TRY IT:
Please give every line below again exactly, but not its pictures.
___
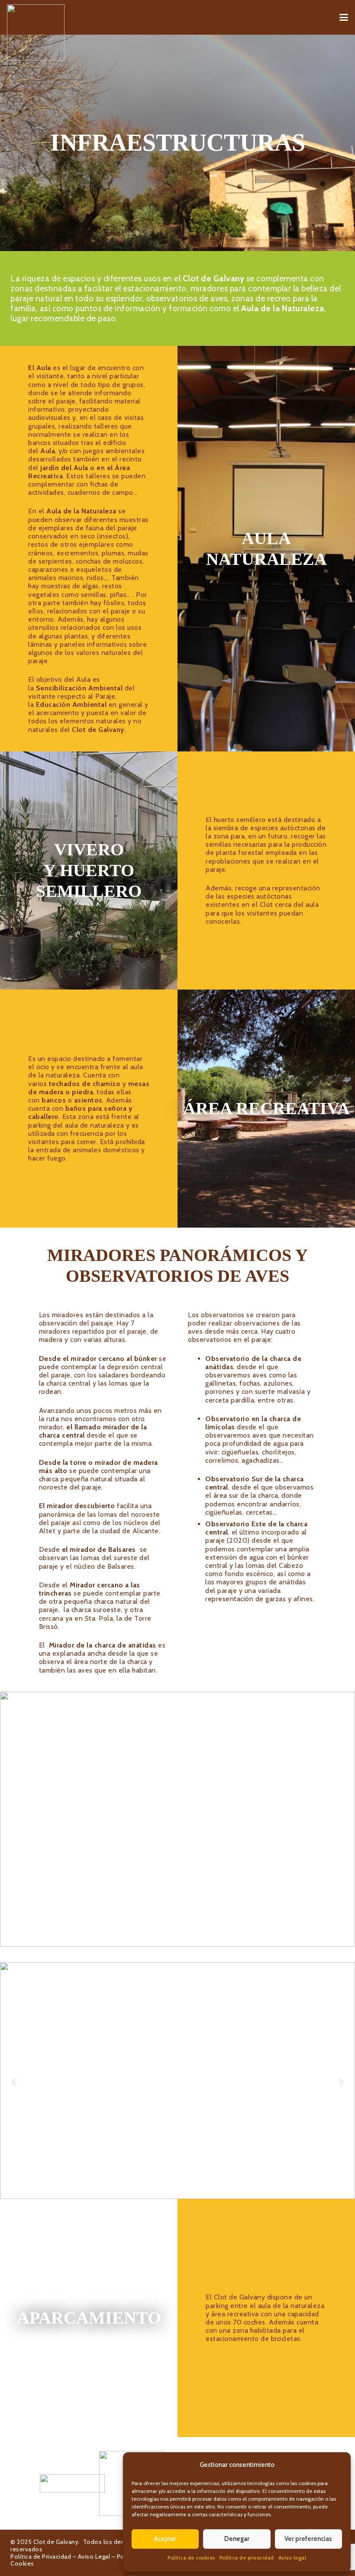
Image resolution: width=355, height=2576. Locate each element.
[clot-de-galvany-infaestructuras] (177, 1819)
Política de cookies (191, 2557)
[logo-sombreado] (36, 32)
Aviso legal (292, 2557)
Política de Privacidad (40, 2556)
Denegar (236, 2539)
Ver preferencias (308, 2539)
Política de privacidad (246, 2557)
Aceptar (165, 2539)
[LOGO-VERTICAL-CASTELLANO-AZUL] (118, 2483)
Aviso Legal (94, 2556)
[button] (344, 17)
___
SOLUTION TO THE PROBLEM:
Image resolution: width=355, height=2576. Locate each element.
[clot-de-galvany-infaestructuras] (177, 1819)
Política de cookies (191, 2557)
[logo-sombreado] (36, 32)
Aviso legal (292, 2557)
Política de Privacidad (40, 2556)
Denegar (236, 2539)
Ver preferencias (308, 2539)
Política de privacidad (246, 2557)
Aceptar (165, 2539)
[LOGO-VERTICAL-CASTELLANO-AZUL] (118, 2483)
Aviso Legal (94, 2556)
[button] (344, 17)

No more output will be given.